REQUIRED ACTION :: The lines below, from the one holding "Click the Upload logo button" through the one holding "This screenshot has width=308, height=158.", are to be restated word for word, with all images left out.

+++ RECORDED INFORMATION +++

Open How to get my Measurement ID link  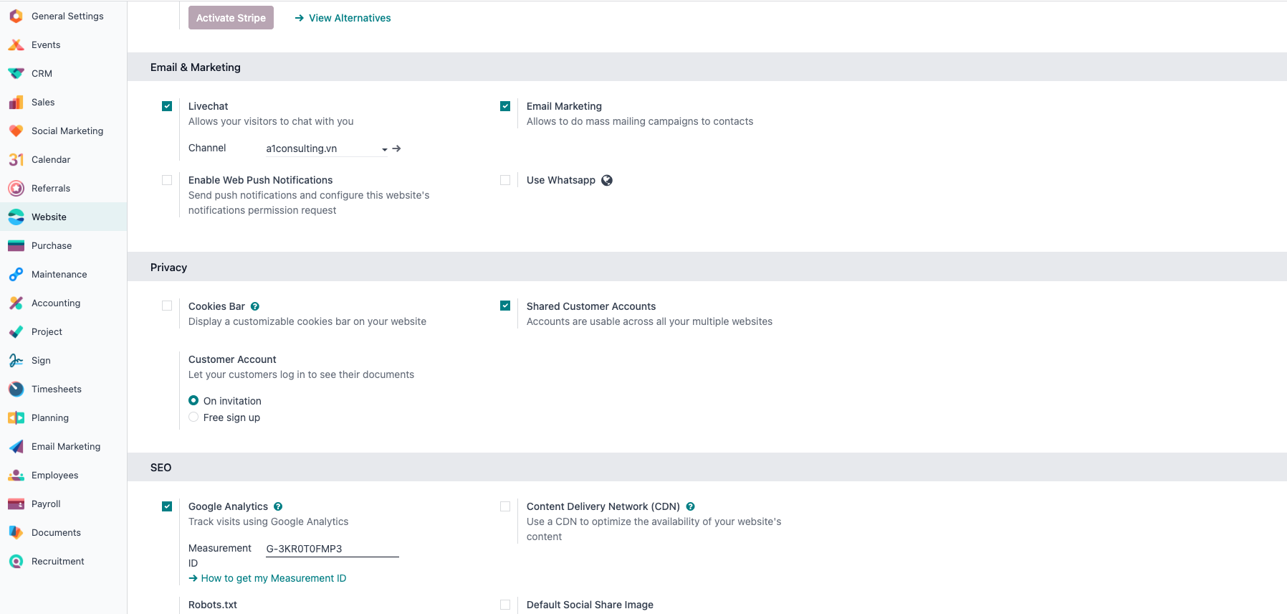[273, 578]
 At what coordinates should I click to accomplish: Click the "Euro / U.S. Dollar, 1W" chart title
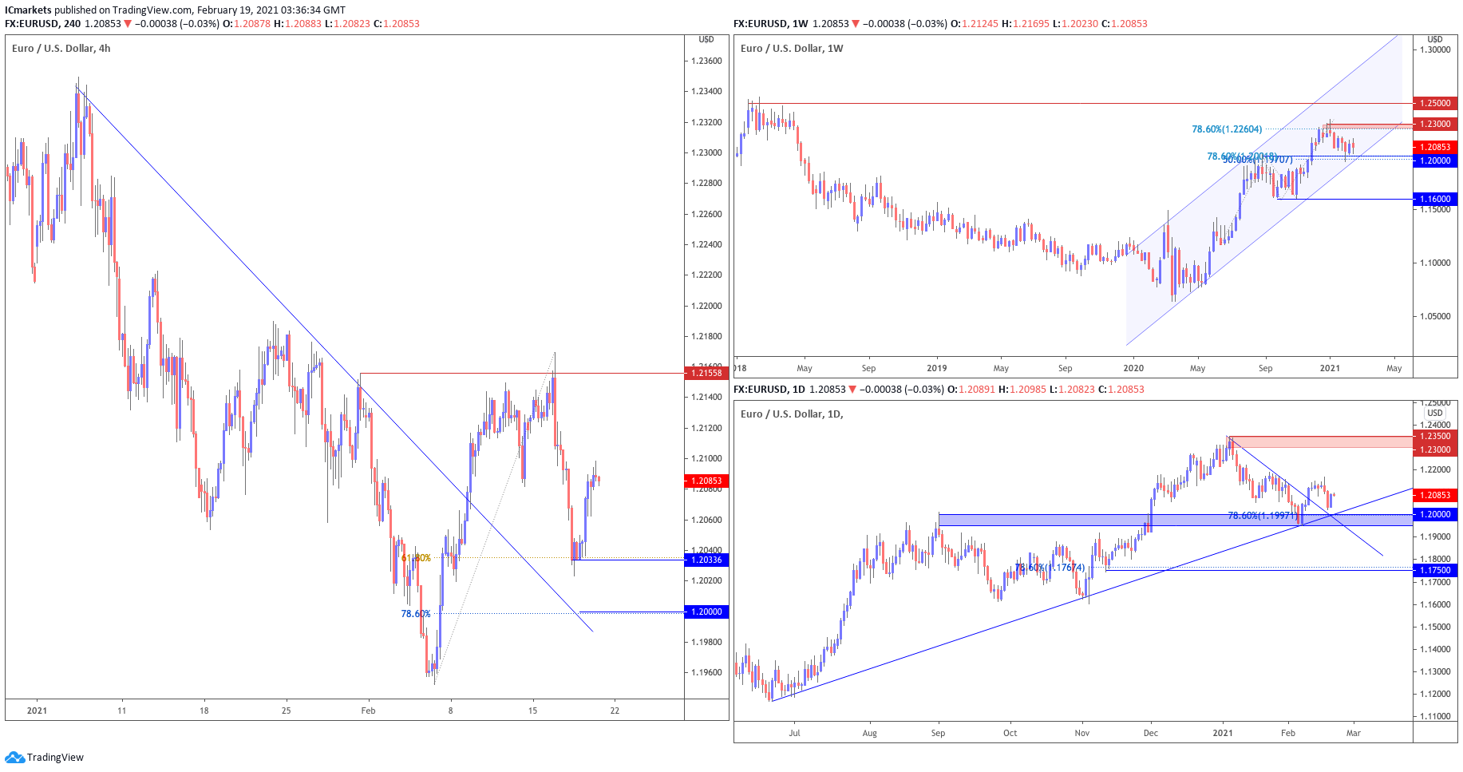(x=791, y=49)

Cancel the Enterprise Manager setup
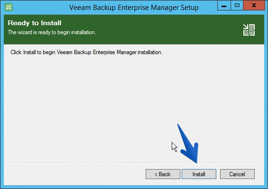click(x=237, y=174)
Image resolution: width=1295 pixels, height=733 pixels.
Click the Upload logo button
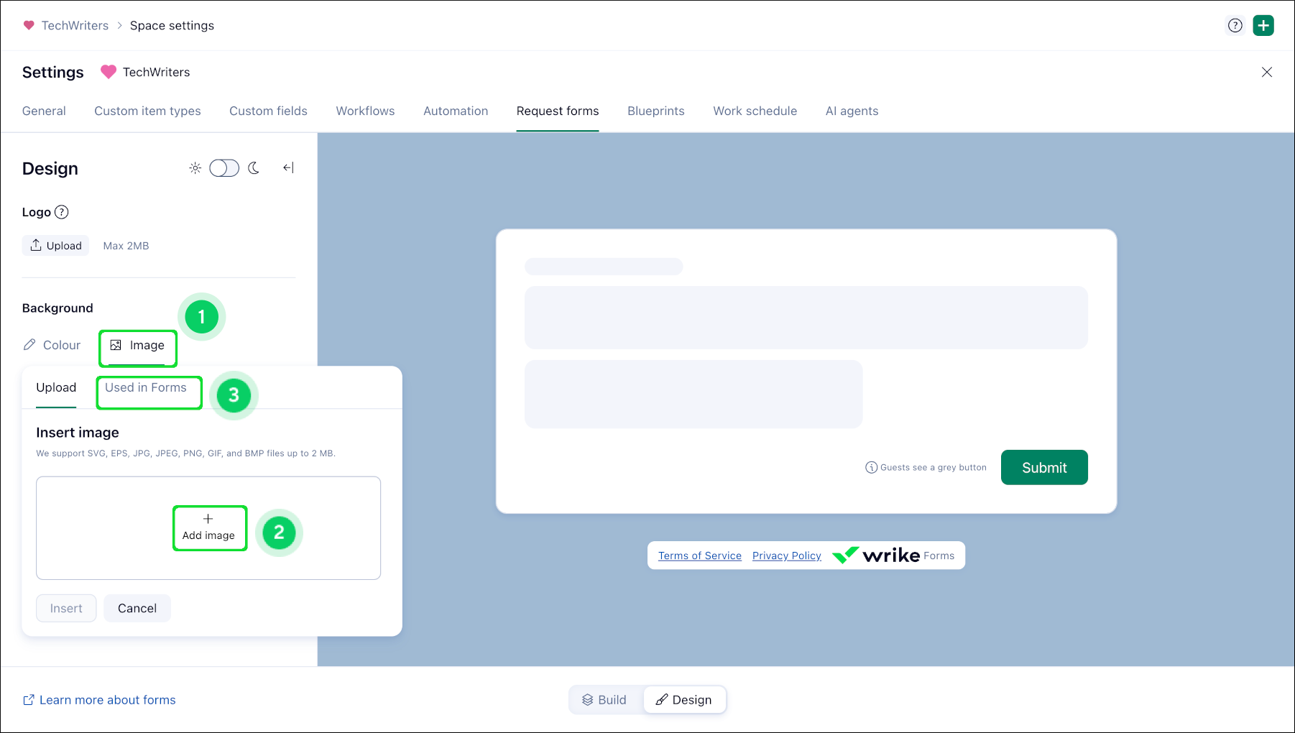tap(55, 246)
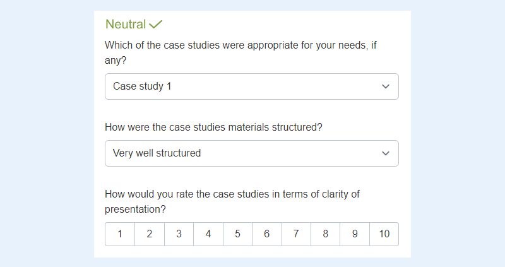Screen dimensions: 505x267
Task: Click the chevron arrow on the case study selector
Action: coord(386,86)
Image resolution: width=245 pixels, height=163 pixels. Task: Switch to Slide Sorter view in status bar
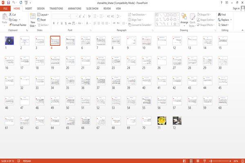point(191,161)

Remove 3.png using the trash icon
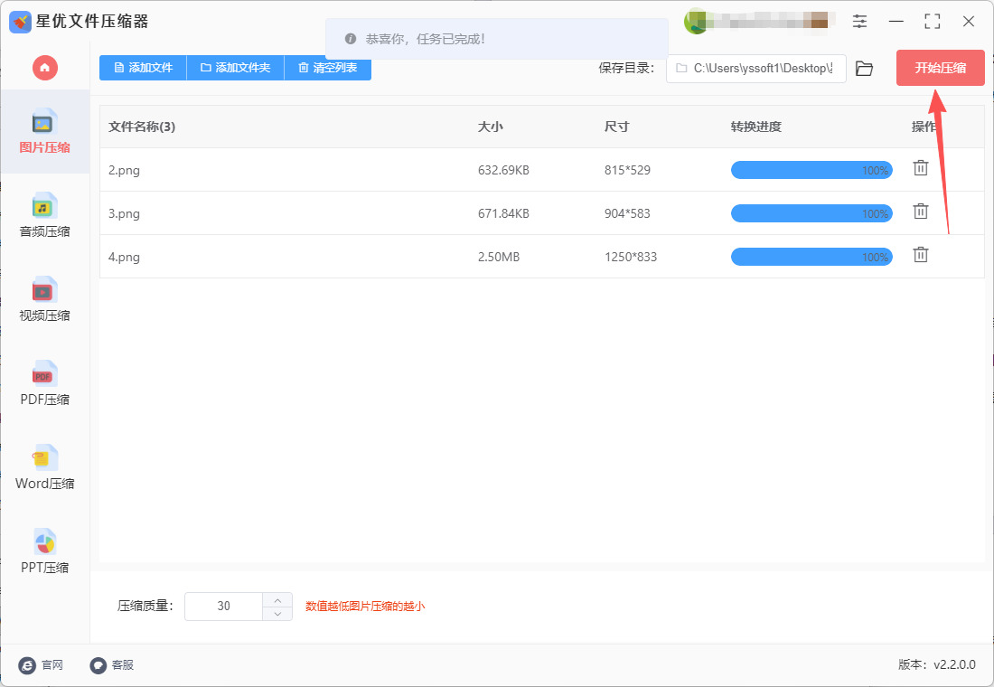(920, 211)
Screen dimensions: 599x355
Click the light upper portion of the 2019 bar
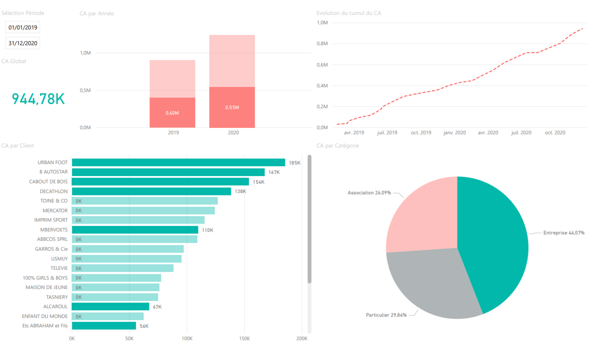coord(172,78)
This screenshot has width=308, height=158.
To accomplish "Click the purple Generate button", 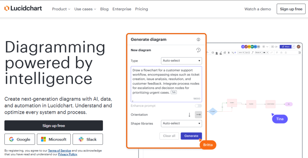I will [x=191, y=136].
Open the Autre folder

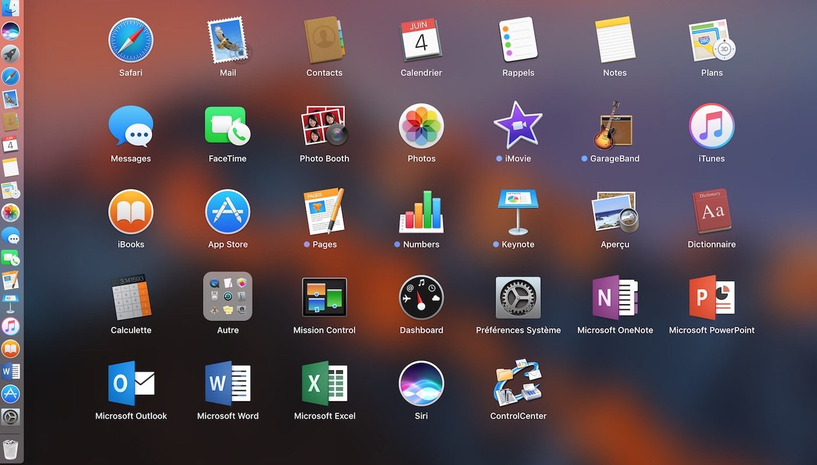[x=228, y=297]
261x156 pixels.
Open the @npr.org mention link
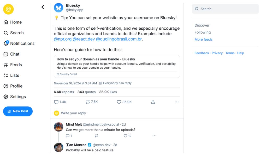tap(63, 39)
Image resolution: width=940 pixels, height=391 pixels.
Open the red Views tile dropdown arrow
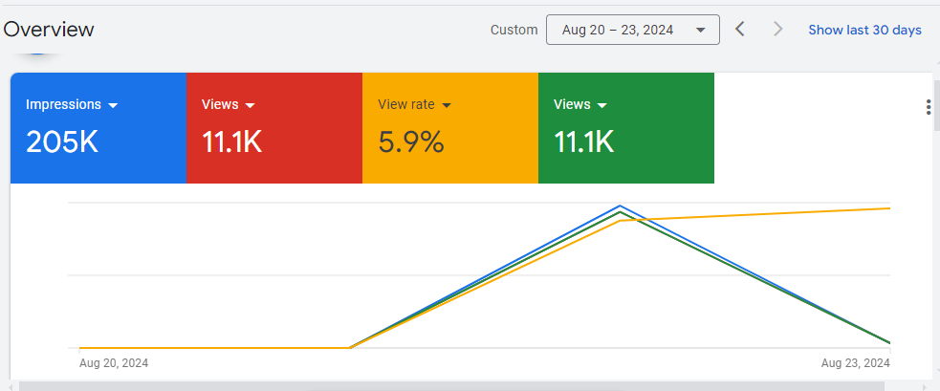point(251,105)
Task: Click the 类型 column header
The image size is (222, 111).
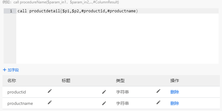Action: (x=120, y=81)
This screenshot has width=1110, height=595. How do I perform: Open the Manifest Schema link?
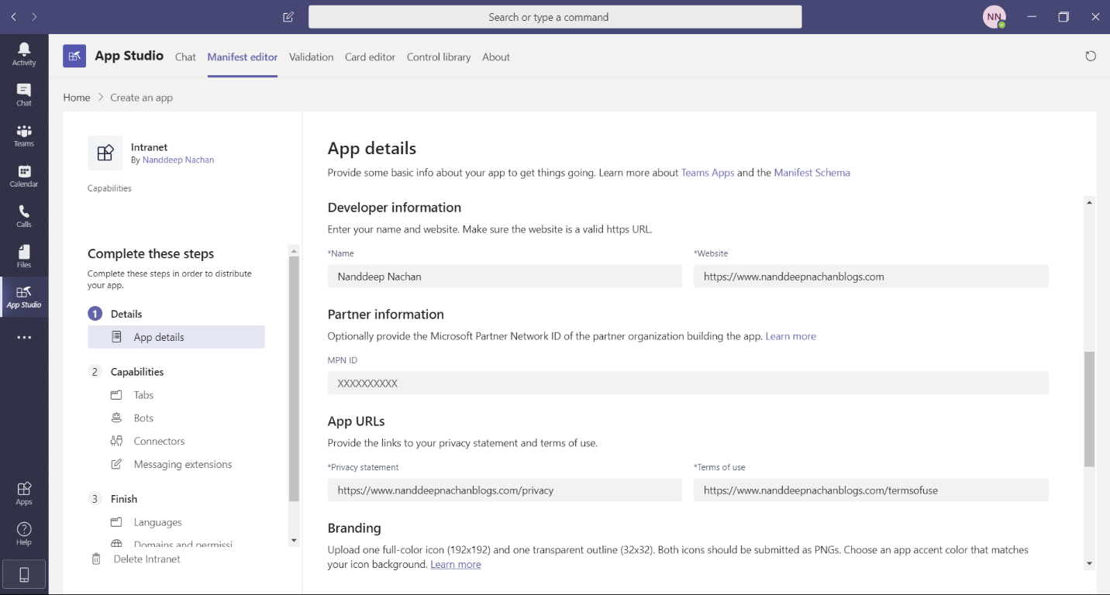(812, 173)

+++

TASK OUTPUT ::
Click the Upload logo button
tap(55, 246)
Screen dimensions: 505x267
Task: Click the chevron arrow on the case study selector
Action: coord(386,86)
Image resolution: width=245 pixels, height=163 pixels. Task: Switch to Slide Sorter view in status bar
point(191,161)

Remove 3.png using the trash icon
(920, 211)
Screen dimensions: 599x355
Click the light upper portion of the 2019 bar
coord(172,78)
This screenshot has width=308, height=158.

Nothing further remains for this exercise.